You know, the Japanese do not eat sushi or tempura routinely. Those dishes are reserved for special occasions.
Japanese guest, at my brother-in-law’s Thanksgiving party.
The Chamorros have a few dishes that are signatures, and as my family encountered them a number of times during the Thanksgiving holidays, I thought it appropriate to introduce these dishes in context. In almost all cases where we were served food, the centerpiece of the meal, the first thing on the table was a finadene sauce. I’ve spoken of finadene before. It’s a sauce based on soy sauce, lemon juice (or vinegar), scallions, and boonie peppers. Finadene is a ubiquitous flavoring component in the Marianas, found even in the local Kentucky Fried Chickens. In the absence of boonies, my wife has had good luck with Thai (bird) peppers. But Thais can be 50,000-100,000 Scoville units in heat, while Professor Marutani of the University of Guam has shown me quotes that place the heat of the boonies in roughly the same range as jalapeno peppers, or about 4000 Scoville units. To note, my wife usually freezes her Thai peppers first.

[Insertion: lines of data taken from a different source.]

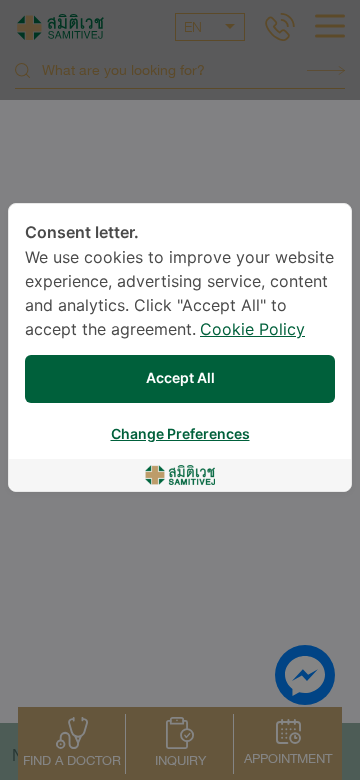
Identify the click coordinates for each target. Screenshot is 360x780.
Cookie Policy (252, 330)
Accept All (180, 378)
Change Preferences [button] (180, 434)
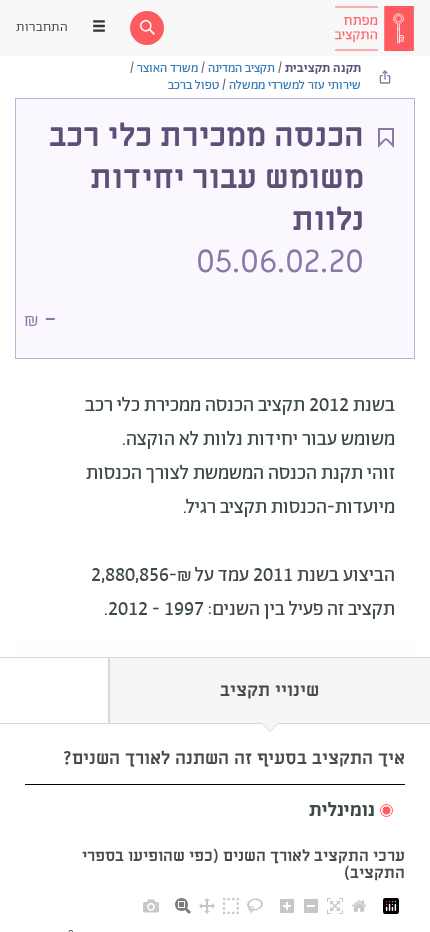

Kelaguen is a Micronesean version of ceviche. However, instead of being applied largely to fish, the most common forms of kelaguen are chicken kelaguen (recipes here and here) and beef kelaguen(recipes here and here). This is not a staple, but a side dish and used for special occasions.
Red rice is a staple Chamorro dish, and the rice is colored with the red pigment of the achiote bean. The blog Scent of Green Bananas has an excellent article on Chamorro red rice. The bean imparts a subtly different flavor to the rice, which I can only describe as “duskier” or “darker”. This kind of red rice is not the same as Japanese red rice, which is sweeter and more a dessert. Achiote (or achote) can usually be purchased at places with a strong Hispanic influence, such as Atlanta’s international markets.
A Micronesian cultural resource I’ve recently encountered is the Guampedia. They have placed online dozens of recipes. Among other things, more exotic forms of kelaguen (venison, yellowfin) are presented among the recipes.